The problem:
Only a number is expected here: the count of lines in this data where "flag" occurs.

══ Given data

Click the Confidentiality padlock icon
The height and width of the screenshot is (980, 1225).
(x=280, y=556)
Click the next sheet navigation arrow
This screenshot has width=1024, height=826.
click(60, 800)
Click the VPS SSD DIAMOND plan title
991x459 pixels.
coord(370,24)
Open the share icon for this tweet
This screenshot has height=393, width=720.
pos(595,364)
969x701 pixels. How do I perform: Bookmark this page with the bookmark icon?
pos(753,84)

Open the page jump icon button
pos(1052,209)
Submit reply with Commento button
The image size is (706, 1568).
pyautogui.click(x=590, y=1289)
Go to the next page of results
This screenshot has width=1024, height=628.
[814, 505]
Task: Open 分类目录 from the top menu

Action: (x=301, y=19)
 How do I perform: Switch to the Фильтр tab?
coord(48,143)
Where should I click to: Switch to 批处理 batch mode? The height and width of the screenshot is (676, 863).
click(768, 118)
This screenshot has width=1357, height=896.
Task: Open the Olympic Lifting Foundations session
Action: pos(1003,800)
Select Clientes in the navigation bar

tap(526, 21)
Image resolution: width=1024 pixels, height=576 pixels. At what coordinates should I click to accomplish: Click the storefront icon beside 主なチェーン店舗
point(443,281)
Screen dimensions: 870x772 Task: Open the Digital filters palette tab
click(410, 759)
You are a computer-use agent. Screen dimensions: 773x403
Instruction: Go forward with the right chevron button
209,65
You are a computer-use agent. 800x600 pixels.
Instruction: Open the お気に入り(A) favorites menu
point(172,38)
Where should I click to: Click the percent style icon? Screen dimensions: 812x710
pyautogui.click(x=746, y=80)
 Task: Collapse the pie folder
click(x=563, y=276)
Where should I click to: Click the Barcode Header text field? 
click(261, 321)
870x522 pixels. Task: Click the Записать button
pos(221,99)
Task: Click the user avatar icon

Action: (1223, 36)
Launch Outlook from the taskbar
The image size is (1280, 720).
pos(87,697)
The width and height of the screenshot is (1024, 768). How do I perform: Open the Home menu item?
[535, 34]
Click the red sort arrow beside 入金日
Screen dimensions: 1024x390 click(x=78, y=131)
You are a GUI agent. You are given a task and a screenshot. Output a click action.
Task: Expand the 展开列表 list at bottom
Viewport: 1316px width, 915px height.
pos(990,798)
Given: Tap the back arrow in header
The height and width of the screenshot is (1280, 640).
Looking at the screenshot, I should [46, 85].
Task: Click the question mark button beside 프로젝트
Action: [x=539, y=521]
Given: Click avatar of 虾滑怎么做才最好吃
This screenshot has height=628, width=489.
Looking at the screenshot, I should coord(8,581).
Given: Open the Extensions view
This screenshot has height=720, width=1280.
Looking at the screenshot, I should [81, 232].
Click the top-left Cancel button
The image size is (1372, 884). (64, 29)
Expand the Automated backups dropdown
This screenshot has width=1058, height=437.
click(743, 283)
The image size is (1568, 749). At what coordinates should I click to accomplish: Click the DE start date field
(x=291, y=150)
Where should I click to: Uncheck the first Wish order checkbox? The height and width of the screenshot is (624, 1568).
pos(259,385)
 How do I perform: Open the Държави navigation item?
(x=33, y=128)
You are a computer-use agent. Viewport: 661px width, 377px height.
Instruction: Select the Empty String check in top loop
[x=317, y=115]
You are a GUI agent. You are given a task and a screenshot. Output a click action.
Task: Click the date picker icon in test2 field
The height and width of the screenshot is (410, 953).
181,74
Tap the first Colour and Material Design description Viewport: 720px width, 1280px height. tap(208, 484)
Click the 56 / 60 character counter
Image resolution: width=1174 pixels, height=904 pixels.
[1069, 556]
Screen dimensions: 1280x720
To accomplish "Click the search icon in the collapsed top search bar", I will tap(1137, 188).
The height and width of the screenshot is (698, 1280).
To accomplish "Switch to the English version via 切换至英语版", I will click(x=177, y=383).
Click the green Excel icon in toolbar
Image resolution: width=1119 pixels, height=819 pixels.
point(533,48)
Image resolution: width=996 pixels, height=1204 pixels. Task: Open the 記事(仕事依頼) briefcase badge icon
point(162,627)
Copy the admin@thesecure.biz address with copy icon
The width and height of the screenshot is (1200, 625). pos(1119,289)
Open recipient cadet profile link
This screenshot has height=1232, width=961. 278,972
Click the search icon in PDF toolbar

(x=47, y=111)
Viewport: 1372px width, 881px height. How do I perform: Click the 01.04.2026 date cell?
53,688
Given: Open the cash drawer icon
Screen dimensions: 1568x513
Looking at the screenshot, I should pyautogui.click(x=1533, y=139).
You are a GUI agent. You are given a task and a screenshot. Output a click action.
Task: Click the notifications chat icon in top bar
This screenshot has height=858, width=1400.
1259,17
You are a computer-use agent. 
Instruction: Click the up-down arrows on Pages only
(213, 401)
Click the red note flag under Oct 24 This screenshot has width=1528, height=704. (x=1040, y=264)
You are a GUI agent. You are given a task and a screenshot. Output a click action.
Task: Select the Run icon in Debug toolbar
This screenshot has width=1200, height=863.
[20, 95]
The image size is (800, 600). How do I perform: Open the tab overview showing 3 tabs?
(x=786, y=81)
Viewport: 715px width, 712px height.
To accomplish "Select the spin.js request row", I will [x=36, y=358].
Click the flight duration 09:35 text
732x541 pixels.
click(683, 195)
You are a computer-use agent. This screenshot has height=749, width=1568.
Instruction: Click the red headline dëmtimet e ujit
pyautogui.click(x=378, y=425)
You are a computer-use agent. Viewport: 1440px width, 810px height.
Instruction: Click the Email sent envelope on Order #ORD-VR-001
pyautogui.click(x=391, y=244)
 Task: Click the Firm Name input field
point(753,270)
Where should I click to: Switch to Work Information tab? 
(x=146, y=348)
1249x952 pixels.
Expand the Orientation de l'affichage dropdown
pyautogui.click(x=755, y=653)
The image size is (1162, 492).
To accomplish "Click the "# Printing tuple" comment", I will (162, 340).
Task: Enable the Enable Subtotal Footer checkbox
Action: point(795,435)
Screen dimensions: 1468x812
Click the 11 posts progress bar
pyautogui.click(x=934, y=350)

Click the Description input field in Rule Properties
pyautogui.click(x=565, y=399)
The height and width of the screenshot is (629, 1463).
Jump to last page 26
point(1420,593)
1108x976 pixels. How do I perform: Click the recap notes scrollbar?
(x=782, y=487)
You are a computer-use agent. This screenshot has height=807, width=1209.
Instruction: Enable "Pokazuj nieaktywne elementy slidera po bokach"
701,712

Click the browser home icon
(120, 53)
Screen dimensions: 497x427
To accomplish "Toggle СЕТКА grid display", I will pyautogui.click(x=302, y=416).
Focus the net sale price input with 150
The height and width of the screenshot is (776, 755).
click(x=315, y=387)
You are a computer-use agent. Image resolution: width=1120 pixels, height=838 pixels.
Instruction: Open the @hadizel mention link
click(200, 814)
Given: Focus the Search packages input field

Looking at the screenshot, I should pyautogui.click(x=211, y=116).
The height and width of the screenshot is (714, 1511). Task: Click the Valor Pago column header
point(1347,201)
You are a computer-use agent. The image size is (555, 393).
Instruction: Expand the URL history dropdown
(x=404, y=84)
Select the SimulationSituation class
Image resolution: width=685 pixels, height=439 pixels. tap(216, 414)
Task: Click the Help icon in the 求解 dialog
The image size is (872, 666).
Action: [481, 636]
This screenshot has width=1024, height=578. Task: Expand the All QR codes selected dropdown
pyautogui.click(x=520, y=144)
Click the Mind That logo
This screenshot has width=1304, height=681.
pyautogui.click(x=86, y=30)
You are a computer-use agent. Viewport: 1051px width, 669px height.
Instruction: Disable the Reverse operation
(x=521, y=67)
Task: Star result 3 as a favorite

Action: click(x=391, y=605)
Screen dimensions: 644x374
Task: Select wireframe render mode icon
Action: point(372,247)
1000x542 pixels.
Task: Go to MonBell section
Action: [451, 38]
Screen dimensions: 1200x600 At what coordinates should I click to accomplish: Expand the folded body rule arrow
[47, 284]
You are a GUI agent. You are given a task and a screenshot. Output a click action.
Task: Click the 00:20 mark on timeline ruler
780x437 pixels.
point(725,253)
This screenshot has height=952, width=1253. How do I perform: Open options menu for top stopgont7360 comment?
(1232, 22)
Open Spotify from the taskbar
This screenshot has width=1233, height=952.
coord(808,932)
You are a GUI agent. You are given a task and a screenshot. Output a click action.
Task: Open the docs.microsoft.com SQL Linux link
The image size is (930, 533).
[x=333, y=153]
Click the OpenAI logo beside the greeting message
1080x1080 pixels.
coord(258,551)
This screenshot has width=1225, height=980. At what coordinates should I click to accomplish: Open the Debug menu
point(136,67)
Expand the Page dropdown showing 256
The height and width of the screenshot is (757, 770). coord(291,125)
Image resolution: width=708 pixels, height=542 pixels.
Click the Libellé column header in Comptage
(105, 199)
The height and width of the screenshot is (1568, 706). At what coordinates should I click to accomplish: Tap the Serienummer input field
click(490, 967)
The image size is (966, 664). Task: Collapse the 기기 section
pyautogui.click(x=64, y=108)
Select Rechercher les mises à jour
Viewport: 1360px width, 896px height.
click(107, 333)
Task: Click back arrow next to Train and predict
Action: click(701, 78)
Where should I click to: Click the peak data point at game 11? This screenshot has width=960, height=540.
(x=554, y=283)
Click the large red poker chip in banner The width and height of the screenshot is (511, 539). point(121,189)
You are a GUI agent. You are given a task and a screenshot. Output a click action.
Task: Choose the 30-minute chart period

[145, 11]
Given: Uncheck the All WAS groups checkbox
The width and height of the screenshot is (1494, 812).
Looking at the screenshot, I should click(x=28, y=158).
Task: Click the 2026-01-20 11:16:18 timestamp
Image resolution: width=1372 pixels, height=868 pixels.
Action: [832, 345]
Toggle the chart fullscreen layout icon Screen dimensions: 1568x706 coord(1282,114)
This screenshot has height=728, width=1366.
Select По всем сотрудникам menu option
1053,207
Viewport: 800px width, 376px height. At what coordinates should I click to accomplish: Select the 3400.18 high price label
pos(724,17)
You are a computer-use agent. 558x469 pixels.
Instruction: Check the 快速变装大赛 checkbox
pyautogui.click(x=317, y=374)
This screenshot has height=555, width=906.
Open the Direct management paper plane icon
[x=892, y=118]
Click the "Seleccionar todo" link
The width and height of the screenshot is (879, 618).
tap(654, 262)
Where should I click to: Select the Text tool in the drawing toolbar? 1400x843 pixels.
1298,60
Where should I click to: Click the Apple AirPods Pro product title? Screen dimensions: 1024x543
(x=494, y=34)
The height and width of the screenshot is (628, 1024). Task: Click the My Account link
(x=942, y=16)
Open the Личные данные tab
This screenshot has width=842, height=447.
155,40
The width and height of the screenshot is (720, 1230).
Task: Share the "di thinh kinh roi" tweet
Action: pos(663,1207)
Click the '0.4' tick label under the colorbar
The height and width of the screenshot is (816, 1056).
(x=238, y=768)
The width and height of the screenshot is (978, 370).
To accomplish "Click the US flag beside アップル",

════

Written answer:
2